My really good friends from this sight, Carey and Angela, did not approve. They told me not to buy what he was saying and that people like him dont get better, they just get worse. They told me not to forgive him but in my heart I had to give him one more chance. So I did and everything went okay throughout dinner. I went to go drop him off in front of his house and he tryed to kiss me good night but I just turned my head the other way. I was soo terrified of him in that second because I saw that rage in his eyes like I did soo many times before. I shouldnt be afraid of someone who says they love me and that they cant live without me.
Before we went to dinner I threatened him with the police saying that if he tryed to hurt me one more time, I was going to call him. I was soo terrified of him tonight, that I made sure we did something in public just soo he couldnt hurt me.

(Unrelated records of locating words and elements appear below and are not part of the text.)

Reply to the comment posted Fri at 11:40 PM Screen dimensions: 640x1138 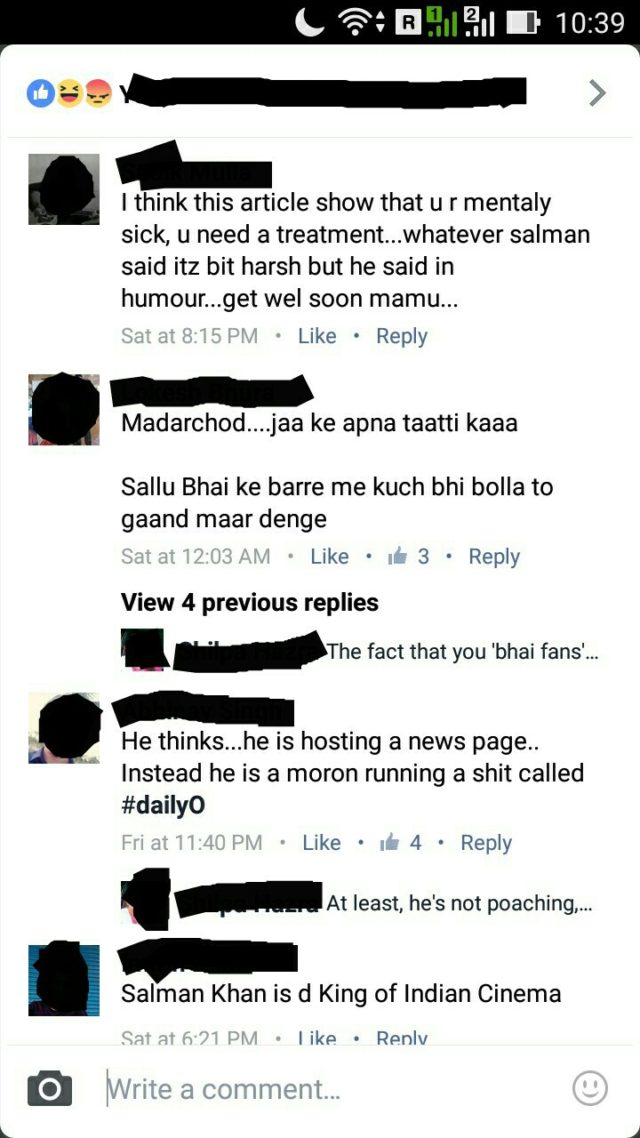tap(486, 843)
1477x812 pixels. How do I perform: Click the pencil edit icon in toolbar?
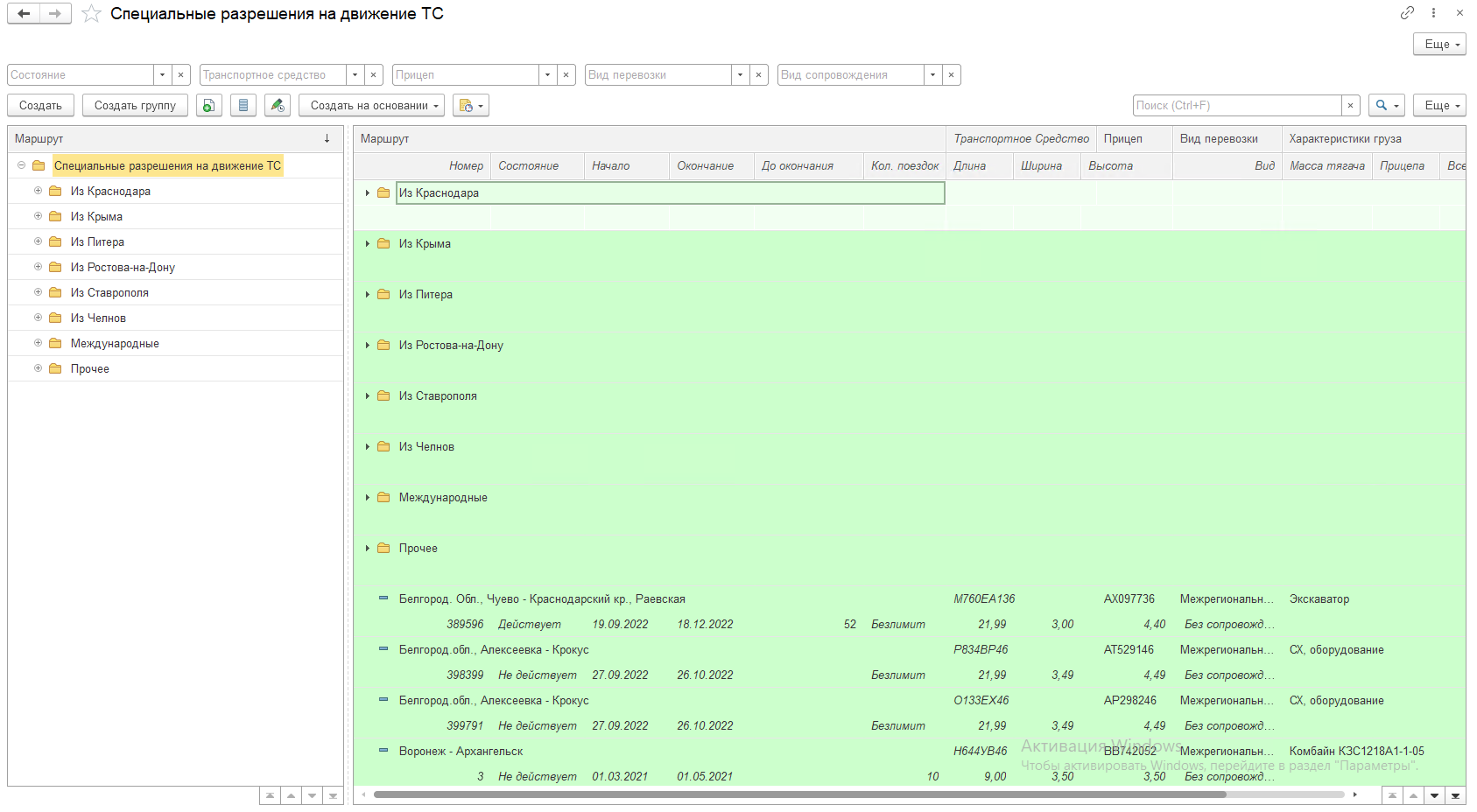(x=278, y=106)
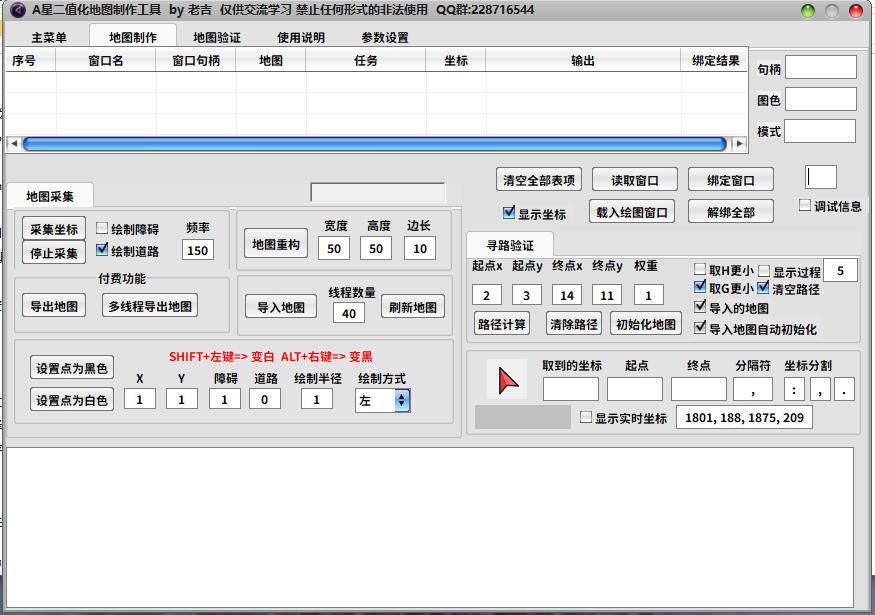This screenshot has height=615, width=875.
Task: Click the 路径计算 path calculation button
Action: tap(503, 323)
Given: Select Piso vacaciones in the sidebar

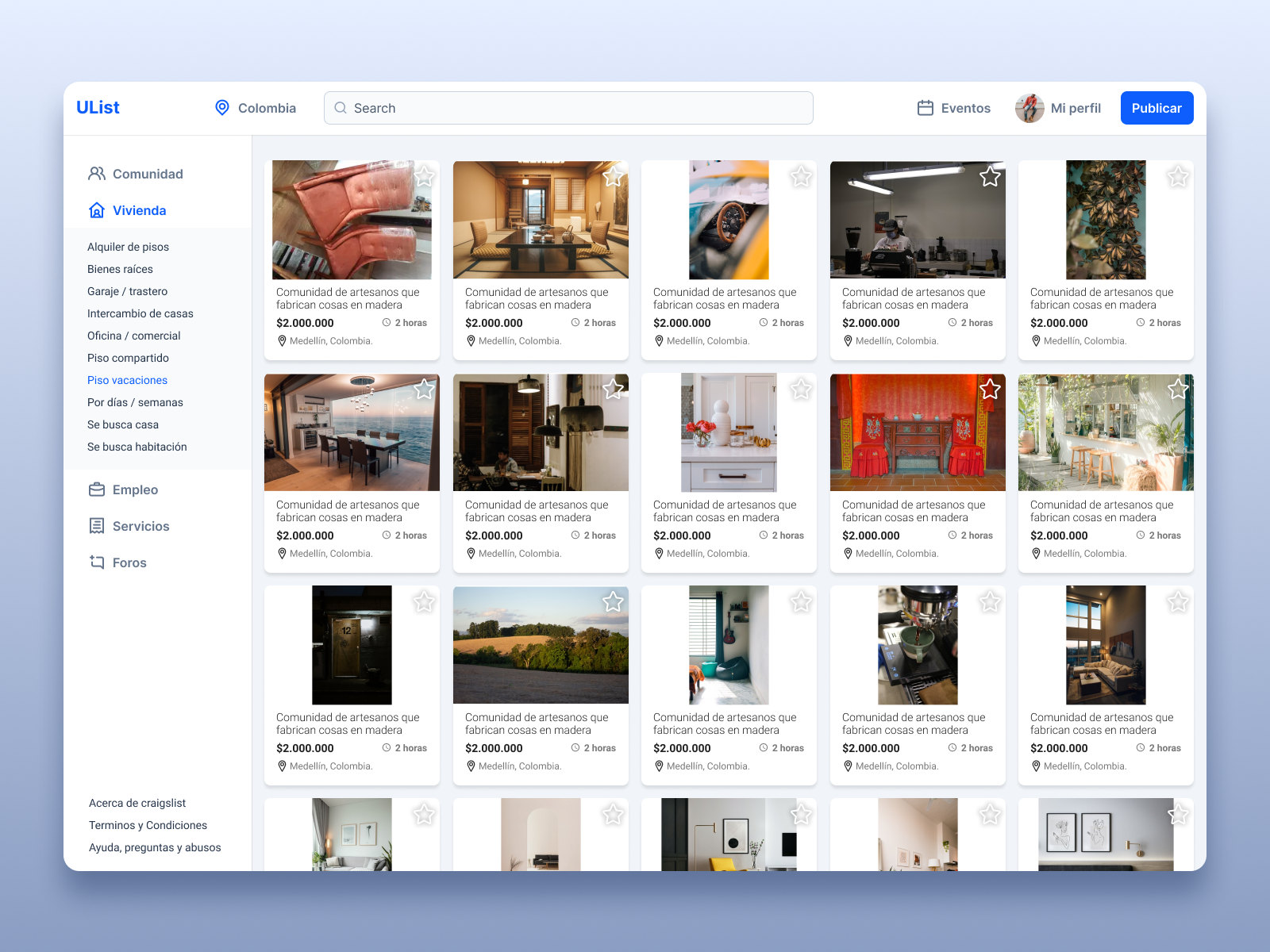Looking at the screenshot, I should pyautogui.click(x=127, y=380).
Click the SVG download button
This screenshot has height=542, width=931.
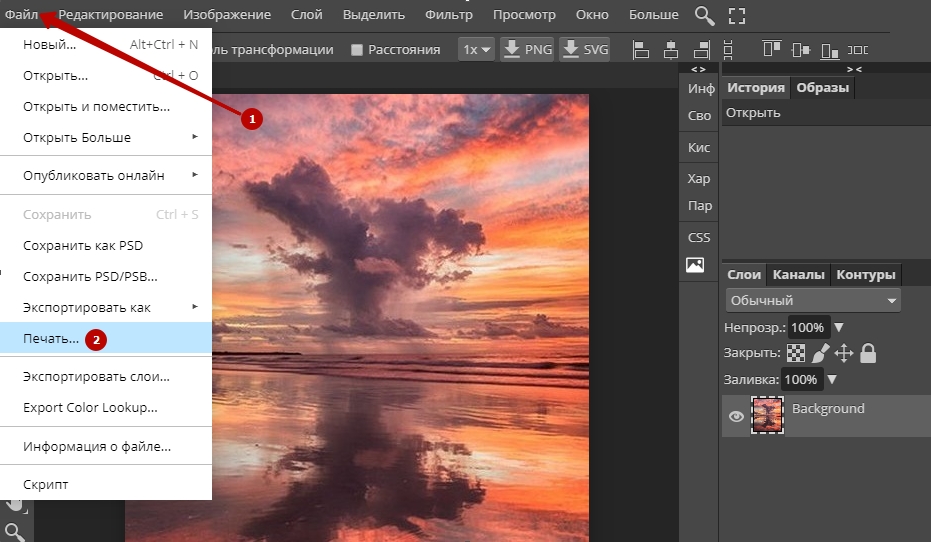(x=585, y=49)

Can anyone help me with this? Why do I keep giving in to him and giving him second chances? I know I shouldnt because I know how he is but I dont know.
Hugs and advice please?
Sorry for this being soo long...I had a lot to get out..
Thanks soo much!
Hey Ashley. It was very brave of you to share your story with us. That sure was a lot of stuff to go through! I'm sorry I don't have any advice right now regarding taking him back because I'm in a sort of similar situation, but please feel free to pm me anytime.
*hugs* That is tough, especially since he's so close to your best friend. Lots of people give abusive partners dozens of "second chances" because there's still a part of you that loves them and has a hope that they can be nice and you can ride off into the sunset together. But from what you've shared, it sounds like he is quite dangerous, and will only get worse. Your friends have given you good advice to stay away, and I think you should try and let them help a little. It's hard, and even if he HAS been nice you need to remember that doesn't undo or make up for the hitting and rape. It's ok to still have some feelings for him, but you need to force yourself to think with your head and not your heart on this one. *snuggles* Hope it works out for you
How many chances are you prepared to give him hun? How many times are you going to let him hurt you? What will it take for you to realise he wont get better? One of my close friends was in an abusive relationship, and gave him chance after chance. Her injuries got gradually worse until she was in hospital fighting for her life. Do you want to get to this stage?
I don't mean to sound harsh hunni, but please don't give him anymore chances. If he hasn't got any better by now, then the chances are he wont. If he wont leave you alone, then maybe getting the police involved is a good plan? He needs to learn that he can't treat people the way he treats you. It's completely wrong and deserves punishment.
You're friends were 100% right in what they said, and I think you should listen to them hun. Please don't give him another chance, because I'd hate for anthing bad to happen to you. I understand that at one point you loved him, and probably still do to an extent... but there will be someone else out there who will treat you how you deserve to be treated, and make you happy ALL the time.
*hugs* I'm sure you'll make the right decision hunni.